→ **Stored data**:
•••

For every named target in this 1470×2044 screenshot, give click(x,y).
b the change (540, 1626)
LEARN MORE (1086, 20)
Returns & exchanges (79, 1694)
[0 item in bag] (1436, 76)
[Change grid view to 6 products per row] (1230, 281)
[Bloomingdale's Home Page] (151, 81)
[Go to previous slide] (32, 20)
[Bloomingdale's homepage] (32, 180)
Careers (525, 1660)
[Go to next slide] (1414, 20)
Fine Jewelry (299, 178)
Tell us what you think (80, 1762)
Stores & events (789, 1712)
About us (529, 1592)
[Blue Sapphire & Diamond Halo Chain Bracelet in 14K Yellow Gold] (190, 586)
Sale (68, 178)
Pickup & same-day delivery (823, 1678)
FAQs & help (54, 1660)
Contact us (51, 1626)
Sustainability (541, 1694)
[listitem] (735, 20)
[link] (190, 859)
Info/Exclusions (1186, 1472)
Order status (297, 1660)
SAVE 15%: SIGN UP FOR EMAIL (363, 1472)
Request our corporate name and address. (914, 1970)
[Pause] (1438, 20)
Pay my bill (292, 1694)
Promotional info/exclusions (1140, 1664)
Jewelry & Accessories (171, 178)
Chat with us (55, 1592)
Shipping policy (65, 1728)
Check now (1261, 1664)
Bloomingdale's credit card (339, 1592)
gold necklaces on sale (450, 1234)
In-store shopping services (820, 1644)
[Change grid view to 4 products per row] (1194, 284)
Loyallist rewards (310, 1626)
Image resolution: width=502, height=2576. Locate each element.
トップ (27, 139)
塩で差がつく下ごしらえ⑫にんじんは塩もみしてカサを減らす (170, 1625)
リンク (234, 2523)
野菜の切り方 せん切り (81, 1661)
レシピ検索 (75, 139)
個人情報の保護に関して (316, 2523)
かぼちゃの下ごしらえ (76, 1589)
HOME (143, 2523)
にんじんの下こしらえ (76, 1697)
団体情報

•••

→ **Aim of the task**:
The lines to retype run from the start of the entries through the line containing "Info/Exclusions (1186, 1472)"; reproduce them exactly and add nothing.

→ **Written response**:
For every named target in this 1470×2044 screenshot, give click(x,y).
b the change (540, 1626)
LEARN MORE (1086, 20)
Returns & exchanges (79, 1694)
[0 item in bag] (1436, 76)
[Change grid view to 6 products per row] (1230, 281)
[Bloomingdale's Home Page] (151, 81)
[Go to previous slide] (32, 20)
[Bloomingdale's homepage] (32, 180)
Careers (525, 1660)
[Go to next slide] (1414, 20)
Fine Jewelry (299, 178)
Tell us what you think (80, 1762)
Stores & events (789, 1712)
About us (529, 1592)
[Blue Sapphire & Diamond Halo Chain Bracelet in 14K Yellow Gold] (190, 586)
Sale (68, 178)
Pickup & same-day delivery (823, 1678)
FAQs & help (54, 1660)
Contact us (51, 1626)
Sustainability (541, 1694)
[listitem] (735, 20)
[link] (190, 859)
Info/Exclusions (1186, 1472)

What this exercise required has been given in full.